PROBLEM TO WORK ON:
In the entries below, find the line with "Select the Championship Fight option" and the line with "Given: Open the info panel icon at right". Return those two lines and all lines between them, exactly.

PROVIDED INFORMATION:
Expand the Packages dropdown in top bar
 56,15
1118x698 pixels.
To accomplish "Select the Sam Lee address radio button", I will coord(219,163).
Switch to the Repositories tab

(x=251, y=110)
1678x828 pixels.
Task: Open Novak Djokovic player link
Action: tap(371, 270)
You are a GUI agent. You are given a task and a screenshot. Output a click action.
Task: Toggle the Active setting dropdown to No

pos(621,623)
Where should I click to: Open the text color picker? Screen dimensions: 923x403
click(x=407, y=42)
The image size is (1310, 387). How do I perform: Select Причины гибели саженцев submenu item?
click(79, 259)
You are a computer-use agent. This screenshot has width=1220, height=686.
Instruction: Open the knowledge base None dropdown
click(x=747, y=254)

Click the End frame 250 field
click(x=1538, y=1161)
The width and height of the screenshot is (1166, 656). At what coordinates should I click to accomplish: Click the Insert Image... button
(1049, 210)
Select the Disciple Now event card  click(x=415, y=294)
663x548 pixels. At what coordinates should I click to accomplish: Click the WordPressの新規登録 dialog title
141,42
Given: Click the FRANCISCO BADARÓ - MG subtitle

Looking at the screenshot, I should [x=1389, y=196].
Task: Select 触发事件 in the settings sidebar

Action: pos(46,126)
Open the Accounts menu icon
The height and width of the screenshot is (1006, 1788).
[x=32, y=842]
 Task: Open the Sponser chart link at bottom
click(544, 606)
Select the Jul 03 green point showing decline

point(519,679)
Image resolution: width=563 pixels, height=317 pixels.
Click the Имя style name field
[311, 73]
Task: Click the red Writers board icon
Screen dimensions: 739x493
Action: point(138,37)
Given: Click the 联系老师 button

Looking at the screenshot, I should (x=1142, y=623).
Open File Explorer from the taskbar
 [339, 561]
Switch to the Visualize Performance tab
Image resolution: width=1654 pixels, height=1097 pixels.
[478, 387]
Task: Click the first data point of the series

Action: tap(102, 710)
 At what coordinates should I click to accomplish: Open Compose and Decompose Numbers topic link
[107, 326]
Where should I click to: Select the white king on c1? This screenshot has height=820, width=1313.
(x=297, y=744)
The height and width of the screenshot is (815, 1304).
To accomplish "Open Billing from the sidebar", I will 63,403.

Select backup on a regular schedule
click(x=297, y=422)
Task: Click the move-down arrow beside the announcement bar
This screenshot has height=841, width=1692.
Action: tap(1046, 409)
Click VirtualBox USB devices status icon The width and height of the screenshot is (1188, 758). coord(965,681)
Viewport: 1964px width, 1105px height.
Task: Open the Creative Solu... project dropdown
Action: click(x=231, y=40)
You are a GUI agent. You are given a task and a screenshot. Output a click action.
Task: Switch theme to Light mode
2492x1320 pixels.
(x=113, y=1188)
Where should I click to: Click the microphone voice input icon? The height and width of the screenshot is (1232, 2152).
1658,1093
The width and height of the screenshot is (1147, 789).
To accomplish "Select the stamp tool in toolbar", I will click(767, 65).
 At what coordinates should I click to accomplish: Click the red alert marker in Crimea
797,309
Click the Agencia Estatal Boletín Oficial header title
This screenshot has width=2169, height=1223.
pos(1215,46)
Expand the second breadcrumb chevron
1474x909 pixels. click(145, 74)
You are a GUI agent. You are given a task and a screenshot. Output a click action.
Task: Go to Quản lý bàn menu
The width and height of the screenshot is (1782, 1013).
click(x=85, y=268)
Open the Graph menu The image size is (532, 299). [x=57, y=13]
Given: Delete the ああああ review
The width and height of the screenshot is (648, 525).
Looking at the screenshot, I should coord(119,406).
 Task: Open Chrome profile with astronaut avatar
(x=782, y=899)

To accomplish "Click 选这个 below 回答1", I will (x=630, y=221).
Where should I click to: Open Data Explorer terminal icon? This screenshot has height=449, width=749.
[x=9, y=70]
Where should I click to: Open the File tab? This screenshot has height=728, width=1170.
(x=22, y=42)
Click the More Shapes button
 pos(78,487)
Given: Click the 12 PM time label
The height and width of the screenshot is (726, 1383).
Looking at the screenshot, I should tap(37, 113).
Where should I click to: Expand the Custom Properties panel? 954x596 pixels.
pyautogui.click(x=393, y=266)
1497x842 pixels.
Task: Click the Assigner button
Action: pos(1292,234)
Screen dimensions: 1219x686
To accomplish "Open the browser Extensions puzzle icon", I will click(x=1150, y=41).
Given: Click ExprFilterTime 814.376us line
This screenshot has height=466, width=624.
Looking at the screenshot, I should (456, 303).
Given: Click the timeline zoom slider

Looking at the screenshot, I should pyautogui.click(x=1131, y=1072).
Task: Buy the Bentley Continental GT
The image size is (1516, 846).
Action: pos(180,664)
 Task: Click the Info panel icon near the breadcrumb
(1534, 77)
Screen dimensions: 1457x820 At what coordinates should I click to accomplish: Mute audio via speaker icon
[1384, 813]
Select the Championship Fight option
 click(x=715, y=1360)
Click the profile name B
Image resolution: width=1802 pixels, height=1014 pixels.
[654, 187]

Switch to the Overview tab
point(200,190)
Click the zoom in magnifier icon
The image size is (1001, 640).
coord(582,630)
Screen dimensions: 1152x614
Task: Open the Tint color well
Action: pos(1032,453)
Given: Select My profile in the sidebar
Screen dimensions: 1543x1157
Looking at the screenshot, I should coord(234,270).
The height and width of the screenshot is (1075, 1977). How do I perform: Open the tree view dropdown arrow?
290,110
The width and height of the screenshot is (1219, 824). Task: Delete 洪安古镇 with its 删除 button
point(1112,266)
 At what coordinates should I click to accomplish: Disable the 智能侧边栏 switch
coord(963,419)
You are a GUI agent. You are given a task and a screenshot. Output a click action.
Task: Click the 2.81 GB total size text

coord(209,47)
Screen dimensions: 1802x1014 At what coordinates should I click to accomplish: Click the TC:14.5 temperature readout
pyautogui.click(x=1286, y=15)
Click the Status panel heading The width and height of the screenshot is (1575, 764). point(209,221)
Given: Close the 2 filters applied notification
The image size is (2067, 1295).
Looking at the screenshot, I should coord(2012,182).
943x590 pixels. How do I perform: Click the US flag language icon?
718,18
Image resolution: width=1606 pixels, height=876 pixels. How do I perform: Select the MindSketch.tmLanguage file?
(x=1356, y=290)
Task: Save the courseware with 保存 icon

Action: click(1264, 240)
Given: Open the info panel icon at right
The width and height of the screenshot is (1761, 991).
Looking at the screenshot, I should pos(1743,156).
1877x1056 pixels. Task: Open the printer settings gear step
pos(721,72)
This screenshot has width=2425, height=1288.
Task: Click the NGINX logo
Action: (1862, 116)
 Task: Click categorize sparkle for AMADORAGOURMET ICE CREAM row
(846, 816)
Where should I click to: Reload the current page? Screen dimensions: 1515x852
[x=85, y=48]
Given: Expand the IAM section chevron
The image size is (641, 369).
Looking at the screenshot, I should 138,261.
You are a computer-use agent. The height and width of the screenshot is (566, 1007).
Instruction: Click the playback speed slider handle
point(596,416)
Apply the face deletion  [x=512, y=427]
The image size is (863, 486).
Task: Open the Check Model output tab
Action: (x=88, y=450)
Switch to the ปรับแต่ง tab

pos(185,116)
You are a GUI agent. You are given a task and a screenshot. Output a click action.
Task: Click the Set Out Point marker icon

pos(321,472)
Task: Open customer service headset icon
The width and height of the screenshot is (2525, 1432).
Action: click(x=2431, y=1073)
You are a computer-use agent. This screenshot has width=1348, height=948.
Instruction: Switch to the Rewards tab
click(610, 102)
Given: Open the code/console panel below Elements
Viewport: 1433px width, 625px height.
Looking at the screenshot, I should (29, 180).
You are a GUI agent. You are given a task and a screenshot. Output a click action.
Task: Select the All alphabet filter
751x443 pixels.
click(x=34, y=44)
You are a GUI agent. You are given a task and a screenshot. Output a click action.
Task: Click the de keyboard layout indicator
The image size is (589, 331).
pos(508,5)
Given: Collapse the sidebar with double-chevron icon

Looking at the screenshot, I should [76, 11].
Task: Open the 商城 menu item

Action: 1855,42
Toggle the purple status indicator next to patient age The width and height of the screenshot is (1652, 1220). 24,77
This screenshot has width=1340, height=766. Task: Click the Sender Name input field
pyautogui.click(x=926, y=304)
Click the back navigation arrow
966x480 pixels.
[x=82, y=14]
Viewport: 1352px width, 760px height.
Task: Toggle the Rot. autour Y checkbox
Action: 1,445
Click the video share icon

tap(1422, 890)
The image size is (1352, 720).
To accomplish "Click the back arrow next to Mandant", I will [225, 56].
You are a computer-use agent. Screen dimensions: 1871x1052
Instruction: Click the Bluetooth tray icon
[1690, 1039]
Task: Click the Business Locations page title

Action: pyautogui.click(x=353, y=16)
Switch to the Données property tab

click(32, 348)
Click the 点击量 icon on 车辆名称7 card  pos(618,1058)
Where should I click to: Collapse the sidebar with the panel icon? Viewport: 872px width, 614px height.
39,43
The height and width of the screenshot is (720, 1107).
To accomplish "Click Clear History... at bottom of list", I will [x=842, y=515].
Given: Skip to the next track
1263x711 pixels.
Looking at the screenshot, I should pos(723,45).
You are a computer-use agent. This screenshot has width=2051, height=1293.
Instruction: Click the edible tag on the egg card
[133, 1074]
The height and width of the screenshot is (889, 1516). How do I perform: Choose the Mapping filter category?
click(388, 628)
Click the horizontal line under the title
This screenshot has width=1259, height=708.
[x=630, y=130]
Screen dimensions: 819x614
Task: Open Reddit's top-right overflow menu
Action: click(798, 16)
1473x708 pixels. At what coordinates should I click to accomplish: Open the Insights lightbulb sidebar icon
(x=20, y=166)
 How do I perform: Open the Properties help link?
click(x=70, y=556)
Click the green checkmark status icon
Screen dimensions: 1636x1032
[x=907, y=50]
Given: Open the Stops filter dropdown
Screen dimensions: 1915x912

EXPECTED ANSWER:
Select the Championship Fight option
 click(x=715, y=1360)
Click the profile name B
Image resolution: width=1802 pixels, height=1014 pixels.
[654, 187]

Switch to the Overview tab
point(200,190)
Click the zoom in magnifier icon
The image size is (1001, 640).
coord(582,630)
Screen dimensions: 1152x614
Task: Open the Tint color well
Action: pos(1032,453)
Given: Select My profile in the sidebar
Screen dimensions: 1543x1157
Looking at the screenshot, I should coord(234,270).
The height and width of the screenshot is (1075, 1977). How do I perform: Open the tree view dropdown arrow?
290,110
The width and height of the screenshot is (1219, 824). Task: Delete 洪安古镇 with its 删除 button
point(1112,266)
 At what coordinates should I click to accomplish: Disable the 智能侧边栏 switch
coord(963,419)
You are a GUI agent. You are given a task and a screenshot. Output a click action.
Task: Click the 2.81 GB total size text

coord(209,47)
Screen dimensions: 1802x1014 At what coordinates should I click to accomplish: Click the TC:14.5 temperature readout
pyautogui.click(x=1286, y=15)
Click the Status panel heading The width and height of the screenshot is (1575, 764). point(209,221)
Given: Close the 2 filters applied notification
The image size is (2067, 1295).
Looking at the screenshot, I should coord(2012,182).
943x590 pixels. How do I perform: Click the US flag language icon?
718,18
Image resolution: width=1606 pixels, height=876 pixels. How do I perform: Select the MindSketch.tmLanguage file?
(x=1356, y=290)
Task: Save the courseware with 保存 icon

Action: click(1264, 240)
Given: Open the info panel icon at right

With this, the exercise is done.